What to produce: In the records that follow, find the line with "[LinkedIn] (476, 917)"; from there, retype every line exactly through the line with "20th Century Games (83, 1042)", which also belongs to the answer.

Dataset excerpts:
[Start of section]
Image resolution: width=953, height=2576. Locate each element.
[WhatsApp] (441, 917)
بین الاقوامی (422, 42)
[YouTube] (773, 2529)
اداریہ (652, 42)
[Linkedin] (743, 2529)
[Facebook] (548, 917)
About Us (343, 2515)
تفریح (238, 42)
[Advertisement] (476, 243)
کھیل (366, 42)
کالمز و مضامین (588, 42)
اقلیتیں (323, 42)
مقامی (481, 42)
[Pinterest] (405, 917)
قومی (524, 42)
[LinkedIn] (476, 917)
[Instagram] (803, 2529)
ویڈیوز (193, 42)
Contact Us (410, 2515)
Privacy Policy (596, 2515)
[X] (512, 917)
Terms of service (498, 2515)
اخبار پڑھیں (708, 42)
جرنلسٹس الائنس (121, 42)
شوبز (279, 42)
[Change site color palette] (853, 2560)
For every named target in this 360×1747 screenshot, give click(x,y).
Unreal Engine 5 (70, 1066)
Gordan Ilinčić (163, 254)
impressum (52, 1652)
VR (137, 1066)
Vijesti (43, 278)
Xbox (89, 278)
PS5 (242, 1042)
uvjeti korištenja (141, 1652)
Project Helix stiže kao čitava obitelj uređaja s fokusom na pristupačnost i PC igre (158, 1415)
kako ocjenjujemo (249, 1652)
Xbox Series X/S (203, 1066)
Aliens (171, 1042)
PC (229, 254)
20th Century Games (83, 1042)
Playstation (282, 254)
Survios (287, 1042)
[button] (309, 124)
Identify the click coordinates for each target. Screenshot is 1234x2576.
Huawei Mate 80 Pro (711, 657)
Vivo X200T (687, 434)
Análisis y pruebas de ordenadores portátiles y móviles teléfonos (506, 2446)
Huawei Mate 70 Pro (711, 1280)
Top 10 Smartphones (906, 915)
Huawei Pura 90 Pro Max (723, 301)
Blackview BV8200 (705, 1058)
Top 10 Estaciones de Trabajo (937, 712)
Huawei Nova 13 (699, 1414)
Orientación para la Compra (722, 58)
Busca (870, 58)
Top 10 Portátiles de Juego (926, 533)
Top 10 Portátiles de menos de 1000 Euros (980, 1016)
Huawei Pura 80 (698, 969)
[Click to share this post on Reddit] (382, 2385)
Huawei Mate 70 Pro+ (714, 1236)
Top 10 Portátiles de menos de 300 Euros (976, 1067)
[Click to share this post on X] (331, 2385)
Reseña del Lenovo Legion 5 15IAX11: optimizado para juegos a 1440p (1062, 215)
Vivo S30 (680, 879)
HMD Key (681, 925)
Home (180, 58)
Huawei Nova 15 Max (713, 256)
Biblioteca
[End of section]
Your response:
[LinkedIn] (476, 917)
[Instagram] (803, 2529)
ویڈیوز (193, 42)
Contact Us (410, 2515)
Privacy Policy (596, 2515)
[X] (512, 917)
Terms of service (498, 2515)
اخبار پڑھیں (708, 42)
جرنلسٹس الائنس (121, 42)
شوبز (279, 42)
[Change site color palette] (853, 2560)
For every named target in this 360×1747 screenshot, give click(x,y).
Unreal Engine 5 (70, 1066)
Gordan Ilinčić (163, 254)
impressum (52, 1652)
VR (137, 1066)
Vijesti (43, 278)
Xbox (89, 278)
PS5 (242, 1042)
uvjeti korištenja (141, 1652)
Project Helix stiže kao čitava obitelj uređaja s fokusom na pristupačnost i PC igre (158, 1415)
kako ocjenjujemo (249, 1652)
Xbox Series X/S (203, 1066)
Aliens (171, 1042)
PC (229, 254)
20th Century Games (83, 1042)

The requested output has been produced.